Haskell总结了树中的所有路径

Question

I try to summarize ALL paths though a tree that expands every level between 1 and 10 times from the root to the lowest children. My function walks recursive to all children but I have the problem that when I try to make a List of the nodes and do this lists in a list, I become a List of a List of a List ... of a List. I think my problem is the combining step And I tried to make a pattern matching method but the method that should compare the lists when it becomes a lists of lists and should make new lists and compare them if it get's just one way( meets a list with the nodes and not a list with lists) doesn't work.

Answer 1

summarize :: Tree a -> [[a]]
summarize Leaf = [[]]
summarize (Node a t1 t2) = do
    t <- [t1, t2]
    map (a:) (summarize t)

Edit: Note that the above assumes the following definition for Tree :

data Tree a = Leaf | Node a (Tree a) (Tree a)

Edit #2: This version of the code might be clearer:

summarize :: Tree a -> [[a]]
summarize Leaf = [[]]
summarize (Node a t1 t2) = do
    t       <- [t1, t2]
    summary <- summarize t
    return (a:summary)

This version has the nice property that it can be written as a list comprehension:

summarize (Node a t1 t2) = [a:summary | t <- [t1, t2], summary <- summarize t]

Answer 2

A tree can be represented as a list-monadic-list (a list where there are several options for how it resumes at each point).

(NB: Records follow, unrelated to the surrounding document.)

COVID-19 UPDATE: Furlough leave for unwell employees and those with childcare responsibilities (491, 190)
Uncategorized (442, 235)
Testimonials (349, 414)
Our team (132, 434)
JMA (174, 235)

Then, what you want is simply a fold on this monadic list.

import Control.Monad.Trans.List.Funcs (repeatM) -- cabal install List
import qualified Data.List.Class as L

exampleTree = L.take 3 (repeatM [0, 1])

To see all paths:

ghci> L.toList exampleTree 
[[0,0,0],[0,0,1],[0,1,0],[0,1,1],[1,0,0],[1,0,1],[1,1,0],[1,1,1]]

To sum all paths:

ghci> L.foldlL (+) 0 exampleTree 
[0,1,1,2,1,2,2,3]

Wrt this representation of trees, the ListTree package offers combinators for tree operations (such as DFS/BFS iteration) on trees represented as ListT [] s.